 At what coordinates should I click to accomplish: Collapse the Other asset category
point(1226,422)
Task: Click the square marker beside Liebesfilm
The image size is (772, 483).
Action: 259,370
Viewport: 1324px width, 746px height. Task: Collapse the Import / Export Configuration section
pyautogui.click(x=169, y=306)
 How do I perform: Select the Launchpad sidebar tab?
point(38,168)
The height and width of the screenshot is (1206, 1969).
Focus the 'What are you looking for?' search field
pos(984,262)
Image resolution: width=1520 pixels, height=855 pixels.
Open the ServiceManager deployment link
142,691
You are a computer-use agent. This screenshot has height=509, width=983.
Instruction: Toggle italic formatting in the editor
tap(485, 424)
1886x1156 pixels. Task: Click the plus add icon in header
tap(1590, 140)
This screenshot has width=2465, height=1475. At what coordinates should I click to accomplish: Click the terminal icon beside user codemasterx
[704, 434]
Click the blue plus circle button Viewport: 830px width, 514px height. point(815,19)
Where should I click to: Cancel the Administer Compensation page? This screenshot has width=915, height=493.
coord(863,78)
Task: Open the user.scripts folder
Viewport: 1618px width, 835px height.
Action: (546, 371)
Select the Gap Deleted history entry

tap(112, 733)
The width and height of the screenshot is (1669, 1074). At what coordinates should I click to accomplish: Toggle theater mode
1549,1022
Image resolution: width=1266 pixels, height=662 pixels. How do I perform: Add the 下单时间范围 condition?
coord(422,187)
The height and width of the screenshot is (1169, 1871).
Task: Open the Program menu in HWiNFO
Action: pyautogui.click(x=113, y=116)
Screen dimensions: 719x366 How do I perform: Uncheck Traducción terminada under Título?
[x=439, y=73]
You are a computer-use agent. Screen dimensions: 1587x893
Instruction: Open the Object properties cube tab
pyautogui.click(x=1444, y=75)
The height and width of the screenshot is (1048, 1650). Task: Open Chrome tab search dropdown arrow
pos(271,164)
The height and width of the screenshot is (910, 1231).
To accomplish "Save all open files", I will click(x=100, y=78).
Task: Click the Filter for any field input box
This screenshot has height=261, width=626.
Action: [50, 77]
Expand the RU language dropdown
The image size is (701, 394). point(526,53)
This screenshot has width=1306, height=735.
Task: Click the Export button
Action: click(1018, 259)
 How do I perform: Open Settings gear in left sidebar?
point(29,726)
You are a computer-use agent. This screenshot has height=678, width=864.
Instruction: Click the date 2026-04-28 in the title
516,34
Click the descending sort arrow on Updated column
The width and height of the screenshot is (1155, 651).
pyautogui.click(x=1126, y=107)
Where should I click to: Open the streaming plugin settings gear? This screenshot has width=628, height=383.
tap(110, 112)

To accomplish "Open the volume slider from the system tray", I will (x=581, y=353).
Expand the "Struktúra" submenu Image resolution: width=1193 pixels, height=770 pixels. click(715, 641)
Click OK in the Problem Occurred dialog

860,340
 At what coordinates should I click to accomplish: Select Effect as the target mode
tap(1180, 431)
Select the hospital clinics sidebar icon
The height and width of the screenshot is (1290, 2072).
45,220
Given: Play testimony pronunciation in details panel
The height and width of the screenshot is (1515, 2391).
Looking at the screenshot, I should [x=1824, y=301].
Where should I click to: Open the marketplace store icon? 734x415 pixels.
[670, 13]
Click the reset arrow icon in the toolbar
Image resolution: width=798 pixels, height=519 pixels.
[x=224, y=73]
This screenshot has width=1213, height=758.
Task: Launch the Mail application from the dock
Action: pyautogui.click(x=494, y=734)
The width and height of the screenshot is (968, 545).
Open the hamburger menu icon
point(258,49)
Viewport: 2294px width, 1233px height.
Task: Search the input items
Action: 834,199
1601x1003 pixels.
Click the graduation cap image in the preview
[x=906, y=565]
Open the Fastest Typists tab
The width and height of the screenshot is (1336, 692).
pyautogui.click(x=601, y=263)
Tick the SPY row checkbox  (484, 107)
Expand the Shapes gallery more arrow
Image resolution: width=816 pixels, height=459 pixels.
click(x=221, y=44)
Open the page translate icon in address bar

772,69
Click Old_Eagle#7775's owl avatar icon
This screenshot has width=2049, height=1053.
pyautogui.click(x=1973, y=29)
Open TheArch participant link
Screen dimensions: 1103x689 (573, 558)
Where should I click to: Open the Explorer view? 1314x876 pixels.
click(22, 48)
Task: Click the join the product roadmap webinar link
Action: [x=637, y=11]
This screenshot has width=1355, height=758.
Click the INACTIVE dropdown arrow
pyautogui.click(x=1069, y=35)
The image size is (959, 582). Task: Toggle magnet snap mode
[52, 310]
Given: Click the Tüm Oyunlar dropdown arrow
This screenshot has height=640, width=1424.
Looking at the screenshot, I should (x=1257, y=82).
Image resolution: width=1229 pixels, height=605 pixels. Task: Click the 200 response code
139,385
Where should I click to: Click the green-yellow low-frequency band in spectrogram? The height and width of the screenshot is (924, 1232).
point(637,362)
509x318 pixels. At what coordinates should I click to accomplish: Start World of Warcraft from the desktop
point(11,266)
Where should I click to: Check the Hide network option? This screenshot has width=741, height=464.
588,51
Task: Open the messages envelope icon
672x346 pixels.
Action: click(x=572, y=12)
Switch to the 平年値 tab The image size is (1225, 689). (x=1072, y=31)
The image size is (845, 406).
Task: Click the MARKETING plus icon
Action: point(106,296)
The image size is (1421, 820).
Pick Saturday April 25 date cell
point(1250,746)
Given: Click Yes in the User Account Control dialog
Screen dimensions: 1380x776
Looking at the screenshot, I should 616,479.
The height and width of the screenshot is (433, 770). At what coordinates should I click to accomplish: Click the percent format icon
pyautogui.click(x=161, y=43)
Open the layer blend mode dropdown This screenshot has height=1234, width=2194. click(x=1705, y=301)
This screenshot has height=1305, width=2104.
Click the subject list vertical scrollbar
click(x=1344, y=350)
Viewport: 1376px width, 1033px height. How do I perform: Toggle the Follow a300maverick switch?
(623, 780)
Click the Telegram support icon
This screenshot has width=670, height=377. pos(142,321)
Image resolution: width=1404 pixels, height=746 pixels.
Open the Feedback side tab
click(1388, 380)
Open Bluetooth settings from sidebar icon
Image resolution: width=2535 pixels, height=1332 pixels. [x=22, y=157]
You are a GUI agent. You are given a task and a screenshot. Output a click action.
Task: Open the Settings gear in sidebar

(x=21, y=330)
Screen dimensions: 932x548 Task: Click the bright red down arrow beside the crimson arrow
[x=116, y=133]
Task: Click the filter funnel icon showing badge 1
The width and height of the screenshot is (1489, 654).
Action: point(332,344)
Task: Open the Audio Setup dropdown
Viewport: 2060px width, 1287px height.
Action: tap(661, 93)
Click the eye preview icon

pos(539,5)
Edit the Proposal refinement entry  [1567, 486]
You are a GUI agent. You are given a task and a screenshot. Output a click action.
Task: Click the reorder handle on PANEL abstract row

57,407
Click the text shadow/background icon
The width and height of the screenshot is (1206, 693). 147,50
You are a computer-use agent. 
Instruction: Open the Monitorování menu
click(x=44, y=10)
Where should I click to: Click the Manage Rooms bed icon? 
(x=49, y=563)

::::::

Work request ▸
The records above should be repeated exactly. Print them all.

Answer for this exercise ▸
 At what coordinates should I click to accomplish: Collapse the Other asset category
point(1226,422)
Task: Click the square marker beside Liebesfilm
The image size is (772, 483).
Action: 259,370
Viewport: 1324px width, 746px height. Task: Collapse the Import / Export Configuration section
pyautogui.click(x=169, y=306)
 How do I perform: Select the Launchpad sidebar tab?
point(38,168)
The height and width of the screenshot is (1206, 1969).
Focus the 'What are you looking for?' search field
pos(984,262)
Image resolution: width=1520 pixels, height=855 pixels.
Open the ServiceManager deployment link
142,691
You are a computer-use agent. This screenshot has height=509, width=983.
Instruction: Toggle italic formatting in the editor
tap(485, 424)
1886x1156 pixels. Task: Click the plus add icon in header
tap(1590, 140)
This screenshot has width=2465, height=1475. At what coordinates should I click to accomplish: Click the terminal icon beside user codemasterx
[704, 434]
Click the blue plus circle button Viewport: 830px width, 514px height. point(815,19)
Where should I click to: Cancel the Administer Compensation page? This screenshot has width=915, height=493.
coord(863,78)
Task: Open the user.scripts folder
Viewport: 1618px width, 835px height.
Action: (546, 371)
Select the Gap Deleted history entry

tap(112, 733)
The width and height of the screenshot is (1669, 1074). At what coordinates should I click to accomplish: Toggle theater mode
1549,1022
Image resolution: width=1266 pixels, height=662 pixels. How do I perform: Add the 下单时间范围 condition?
coord(422,187)
The height and width of the screenshot is (1169, 1871).
Task: Open the Program menu in HWiNFO
Action: pyautogui.click(x=113, y=116)
Screen dimensions: 719x366 How do I perform: Uncheck Traducción terminada under Título?
[x=439, y=73]
You are a computer-use agent. Screen dimensions: 1587x893
Instruction: Open the Object properties cube tab
pyautogui.click(x=1444, y=75)
The height and width of the screenshot is (1048, 1650). Task: Open Chrome tab search dropdown arrow
pos(271,164)
The height and width of the screenshot is (910, 1231).
To accomplish "Save all open files", I will click(x=100, y=78).
Task: Click the Filter for any field input box
This screenshot has height=261, width=626.
Action: [50, 77]
Expand the RU language dropdown
The image size is (701, 394). point(526,53)
This screenshot has width=1306, height=735.
Task: Click the Export button
Action: click(1018, 259)
 How do I perform: Open Settings gear in left sidebar?
point(29,726)
You are a computer-use agent. This screenshot has height=678, width=864.
Instruction: Click the date 2026-04-28 in the title
516,34
Click the descending sort arrow on Updated column
The width and height of the screenshot is (1155, 651).
pyautogui.click(x=1126, y=107)
Where should I click to: Open the streaming plugin settings gear? This screenshot has width=628, height=383.
tap(110, 112)

To accomplish "Open the volume slider from the system tray", I will (x=581, y=353).
Expand the "Struktúra" submenu Image resolution: width=1193 pixels, height=770 pixels. click(715, 641)
Click OK in the Problem Occurred dialog

860,340
 At what coordinates should I click to accomplish: Select Effect as the target mode
tap(1180, 431)
Select the hospital clinics sidebar icon
The height and width of the screenshot is (1290, 2072).
45,220
Given: Play testimony pronunciation in details panel
The height and width of the screenshot is (1515, 2391).
Looking at the screenshot, I should [x=1824, y=301].
Where should I click to: Open the marketplace store icon? 734x415 pixels.
[670, 13]
Click the reset arrow icon in the toolbar
Image resolution: width=798 pixels, height=519 pixels.
[x=224, y=73]
This screenshot has width=1213, height=758.
Task: Launch the Mail application from the dock
Action: pyautogui.click(x=494, y=734)
The width and height of the screenshot is (968, 545).
Open the hamburger menu icon
point(258,49)
Viewport: 2294px width, 1233px height.
Task: Search the input items
Action: 834,199
1601x1003 pixels.
Click the graduation cap image in the preview
[x=906, y=565]
Open the Fastest Typists tab
The width and height of the screenshot is (1336, 692).
pyautogui.click(x=601, y=263)
Tick the SPY row checkbox  (484, 107)
Expand the Shapes gallery more arrow
Image resolution: width=816 pixels, height=459 pixels.
click(x=221, y=44)
Open the page translate icon in address bar

772,69
Click Old_Eagle#7775's owl avatar icon
This screenshot has width=2049, height=1053.
pyautogui.click(x=1973, y=29)
Open TheArch participant link
Screen dimensions: 1103x689 (573, 558)
Where should I click to: Open the Explorer view? 1314x876 pixels.
click(22, 48)
Task: Click the join the product roadmap webinar link
Action: [x=637, y=11]
This screenshot has width=1355, height=758.
Click the INACTIVE dropdown arrow
pyautogui.click(x=1069, y=35)
The image size is (959, 582). Task: Toggle magnet snap mode
[52, 310]
Given: Click the Tüm Oyunlar dropdown arrow
This screenshot has height=640, width=1424.
Looking at the screenshot, I should (x=1257, y=82).
Image resolution: width=1229 pixels, height=605 pixels. Task: Click the 200 response code
139,385
Where should I click to: Click the green-yellow low-frequency band in spectrogram? The height and width of the screenshot is (924, 1232).
point(637,362)
509x318 pixels. At what coordinates should I click to accomplish: Start World of Warcraft from the desktop
point(11,266)
Where should I click to: Check the Hide network option? This screenshot has width=741, height=464.
588,51
Task: Open the messages envelope icon
672x346 pixels.
Action: click(x=572, y=12)
Switch to the 平年値 tab The image size is (1225, 689). (x=1072, y=31)
The image size is (845, 406).
Task: Click the MARKETING plus icon
Action: point(106,296)
The image size is (1421, 820).
Pick Saturday April 25 date cell
point(1250,746)
Given: Click Yes in the User Account Control dialog
Screen dimensions: 1380x776
Looking at the screenshot, I should 616,479.
The height and width of the screenshot is (433, 770). At what coordinates should I click to accomplish: Click the percent format icon
pyautogui.click(x=161, y=43)
Open the layer blend mode dropdown This screenshot has height=1234, width=2194. click(x=1705, y=301)
This screenshot has height=1305, width=2104.
Click the subject list vertical scrollbar
click(x=1344, y=350)
Viewport: 1376px width, 1033px height. How do I perform: Toggle the Follow a300maverick switch?
(623, 780)
Click the Telegram support icon
This screenshot has width=670, height=377. pos(142,321)
Image resolution: width=1404 pixels, height=746 pixels.
Open the Feedback side tab
click(1388, 380)
Open Bluetooth settings from sidebar icon
Image resolution: width=2535 pixels, height=1332 pixels. [x=22, y=157]
You are a GUI agent. You are given a task and a screenshot. Output a click action.
Task: Open the Settings gear in sidebar

(x=21, y=330)
Screen dimensions: 932x548 Task: Click the bright red down arrow beside the crimson arrow
[x=116, y=133]
Task: Click the filter funnel icon showing badge 1
The width and height of the screenshot is (1489, 654).
Action: point(332,344)
Task: Open the Audio Setup dropdown
Viewport: 2060px width, 1287px height.
Action: tap(661, 93)
Click the eye preview icon

pos(539,5)
Edit the Proposal refinement entry  [1567, 486]
You are a GUI agent. You are given a task and a screenshot. Output a click action.
Task: Click the reorder handle on PANEL abstract row

57,407
Click the text shadow/background icon
The width and height of the screenshot is (1206, 693). 147,50
You are a computer-use agent. 
Instruction: Open the Monitorování menu
click(x=44, y=10)
Where should I click to: Click the Manage Rooms bed icon? 
(x=49, y=563)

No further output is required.